Amerykańskie pączki są paskudne, takie donuts z przesłodkiego ciasta, no ale w tłusty czwartek jednego honorowo wypadałoby zjeść :wink:
Yasmin, ja też byłam pewna, że to Ty jesteś na tych avatarowych zdjęciach.
Xixatushka, rozśmieszyło mnie Twoje stwierdzenie "rzuciłam się na choinkę". Choinek nie jedz, bo igiełki lubią między zęby wchodzić :wink:
A ja mam lat 38 i wcale się na forum jakoś staro nie czuję :)
A na Sylwestra wybieramy się na imprezę do Seattle do przyjaciół
ja sie wybieram do kolegi z klasy... właśnie się dowiedziałam, że obowiązują stroje wieczorowe... w co ja sie mam ubrac?!?!
macie jakies pomysły? bo to nie ma być pełna gala ale tez nie codziennie...
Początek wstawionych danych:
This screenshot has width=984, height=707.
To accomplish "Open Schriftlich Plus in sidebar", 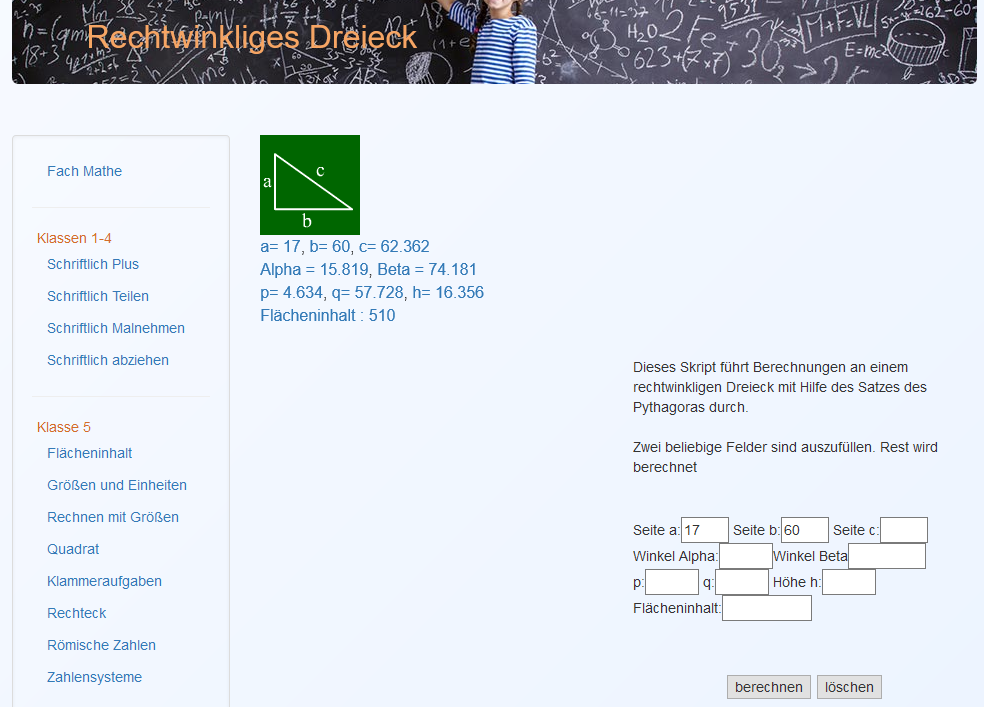I will (93, 264).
no właśnie wiem :) dzisiaj sprawdziłam - pomyliłam się w obliczeniach ;) więc...mniej czekania będzie :D:D
Oj ja tez siedze w sylwestra w domu a to ze wzgledu na moj zab ktorego juz nie mam i wygladam jak chomik z jednej strony ;) Werek yasminisfora ma racje. dzien na jogurtach jest super ale polecam do kazdego jogurty diwe grzanki. Albo dzien na soku jablkowym ale takim domowym z sokowirowki plus 3 grzanki do kazdej szklanki :)
dzieczyny az mi przyjemnie w zwiazku z tymi zdjeciami, no ale jakbym tak wygladal to pewnie by mnie tu z wami nie bylo... :lol: :lol:
Mi po tym wyrwaniu zeba na glowe padlo. Mialo byc Jasminosofija i 2 grzanki na szklanke soku. No!
julcyk jestem w podobnej sytuacji. Miałam założyć moja ukienkę satynowa cala prosta z kokardka pod biustem bez ramiaczek, ale niestety przez to, ze jest wykonana ze sliskiego materialu spada mi troszke, poszlam do babci szukac jakiejś halki i co????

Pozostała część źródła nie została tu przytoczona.